Truth is, if someone REALLY wants to get into a loft, they'll get in. With the wire aviaries, all you need is a sharp knife or wire cutters. It's very easy to get in if that's what someone wants to do. You can hook up all the lights and alarms and put on all the locks, etc..........now, if you can tie a piece of string to a shot gun trigger, point it at the loft door and set it up to fire when the door opens.........that should get the thiefs attention. 
I've never had my loft broken in to. If we're going to be gone for a few days, which is RARE, I do lock all the aviary doors and the front door. I don't fear someone stealing my birds as much as I fear someone just opening the door and letting them loose. Although the locks won't really keep that from happening, it would slow them down a little.


----------



## moonshadow (Mar 26, 2007)

LUCKYT said:


> Me thinks you worry too much.


Our backyard is the place where my children and pets can feel safe. I don't want to introduce anything that will jeopardize their safety. Worrying about them is a good thing. Yeah, maybe I'm more worried about then necessary, but who cares! At least everyone will be safe.


----------



## Squab81 (Dec 24, 2008)

I had my small loft broken into and all eight stolen.  ... Its worth trying to protect what is yours.


----------



## Guest (Feb 24, 2009)

I have to say the less people that know about your loft and pigeons the better off you will be .. in my neighborhood the people all love my birds but outside my street you would never know there were pigeons anywhere in my town and I like it that way


----------



## moonshadow (Mar 26, 2007)

LokotaLoft said:


> I have to say the less people that know about your loft and pigeons the better off you will be .. in my neighborhood the people all love my birds but outside my street you would never know there were pigeons anywhere in my town and I like it that way


I really hope my loft is like that. All the neighbors I mentioned it to thought it sounded neat!


----------



## Crazy Pete (Nov 13, 2008)

All the locks, lights, and alarms will only keep the honest people honest, a thief will take what he wants regardless. Buy a Harley, they will think you are a crazed biker and leave you alone.


----------



## Guest (Feb 24, 2009)

well then just keep it in the neighborhood an all should be well ,never parade your birds to people you dont know and tell them where you live and I do agree to having the motion sensor lights as even if they arent there to steal your pigeons at least you woul;d be alerted to anyone around your house


----------



## Guest (Feb 24, 2009)

Crazy Pete said:


> All the locks, lights, and alarms will only keep the honest people honest, a thief will take what he wants regardless. Buy a Harley, they will think you are a crazed biker and leave you alone.

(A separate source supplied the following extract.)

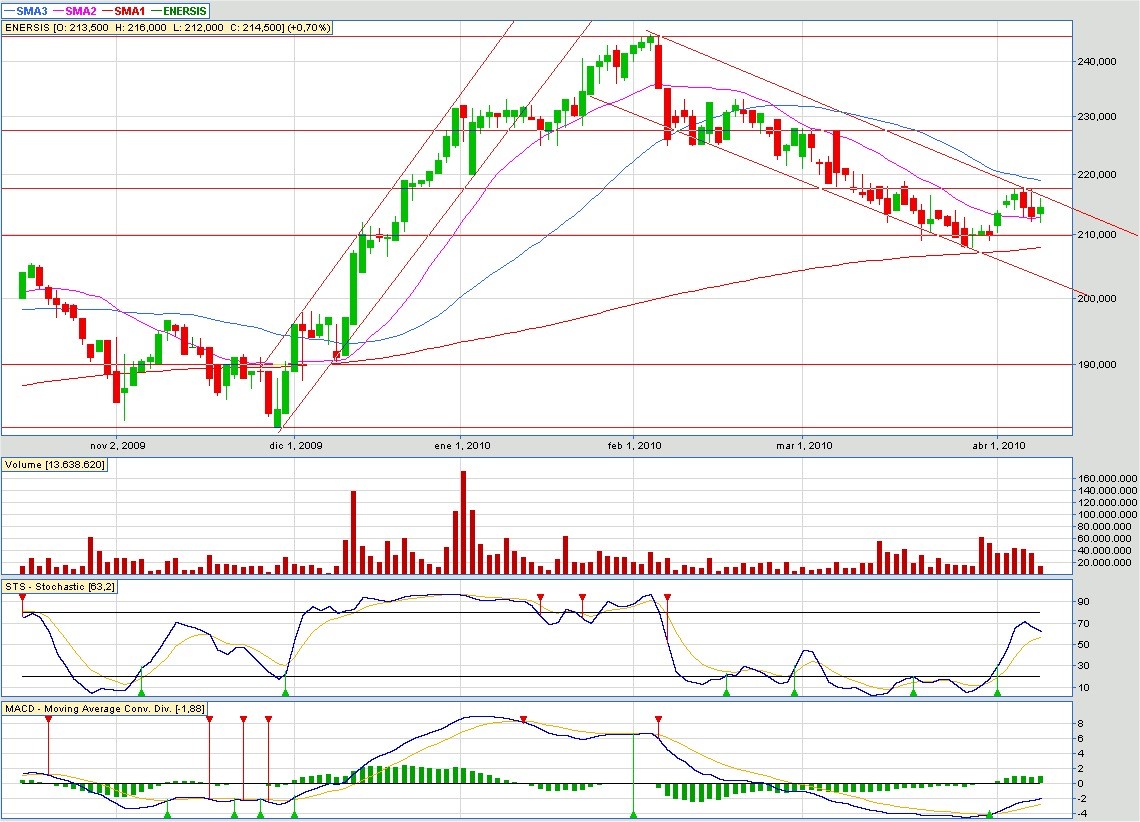Click the leftmost green arrow in Stochastic panel
This screenshot has height=822, width=1140.
(x=141, y=690)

lol thats funny and coming from a person called crazy pete it makes it even funnier lol


----------



## Crazy Pete (Nov 13, 2008)

Thank you Lokata I've never thought about security, the little town i live in is only 4 blocks by 5 blocks. If a stranger comes into town every body knows it, some one will get thier plate number.


----------



## Guest (Feb 24, 2009)

Crazy Pete said:


> Thank you Lokata I've never thought about security, the little town i live in is only 4 blocks by 5 blocks. If a stranger comes into town every body knows it, some one will get thier plate number.

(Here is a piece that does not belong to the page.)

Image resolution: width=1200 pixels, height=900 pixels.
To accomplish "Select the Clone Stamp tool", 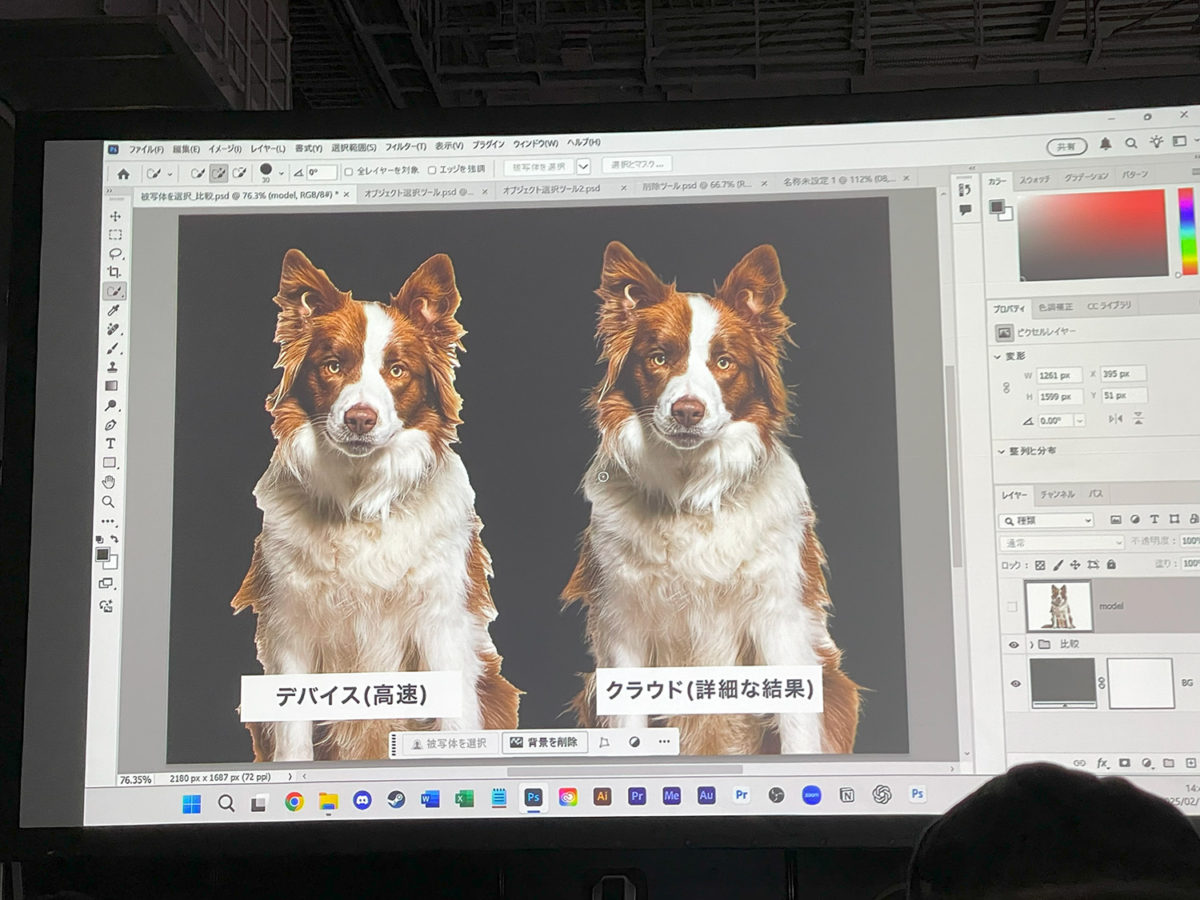I will point(113,367).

same here I live in a town about a mile long and a mile wide so you cant get thru here without someone knowing about it or at least hearing it happen lol I have a neighbor that is an ex army dude and he calls if ever anything is amiss thou Im fine tuned and way ahead of him when something is out of order


----------



## moonshadow (Mar 26, 2007)

I wish I lived in a small town. Now out at my parents place in the country I would never have even considered security. However, I now live on the edge of a HUGE metropolitan area. There's a lot of not so great folks in my town. I want to make sure I don't invite trouble by not being prepared.


----------



## Ed (Sep 18, 2008)

moonshadow said:


> Thanks ston. I'll e-mail you if/when I get mine going. I have a question regarding the security cams. Are there any security cams that are motion sensored? Like ones that would only record when a human being walking by triggered it? Anything like that? You know like a deer cam?

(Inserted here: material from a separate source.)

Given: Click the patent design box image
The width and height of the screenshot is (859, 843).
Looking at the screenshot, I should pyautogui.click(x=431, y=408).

there is software you can use to do that
no need for special cameras
you could even use a small webcam lol
it may not look the best but it would work
thats why I like using a pc instead of a dvr
theres tons of software out there


----------



## moonshadow (Mar 26, 2007)

How do you hook the webcam up to the computer? Will I need to put a wireless bridge out there? If I do a webcam does it work best to put it inside the loft? I could probably hang a dummy cam outside...


----------



## spirit wings (Mar 29, 2008)

my dogs keep a close eye on our property, I would recommend one or two, alot more fun than electronics. I don't think having a loft is going to attract bad people on to the property, they will do that if they are up to no good loft or not.


----------



## moonshadow (Mar 26, 2007)

I have a dog, but she's not a barker or aggressive in the least. I run daycare out of my home, so my pets have to be completely child-proof. I know she's run and jump up on an intruder though.


----------



## Crazy Pete (Nov 13, 2008)

Only as a last resort


----------



## moonshadow (Mar 26, 2007)

LMBO!!!! That's good!!


----------



## randymcone (Nov 19, 2008)

Dave,
Thank you. It's not main stream but it is MY style. LOL
6'4" 295lbs, Harley riding, bird lover. LOL. Original to say the least.


----------



## UncleBuck (Dec 23, 2008)

Most thieves are opportunist. If they think it is an easy target, they will go for it. Also, most thieves try to take the easy way in (Not all of them, watch "The Smoking Guns Presents Dumb Criminals")
I would start with a motion light. You can also add a baby monitor, or some such thing as that, so if the lights come on, you'll be able to hear what is happening. You can usually find them in thrift stores relatively cheap.
You definitely want the light to illuminate the front door of your loft. On the back side of your loft, which I assume from the photo is out of your line of sight, I would try planting a few rose bushes or some such plant that hurts like heck to get tangled it.
Get to know your neighbors so they keep an eye out on your property. You do the same for their property.
Or you could go like Pegasus said and then top it off with a few retired Navy Seals


----------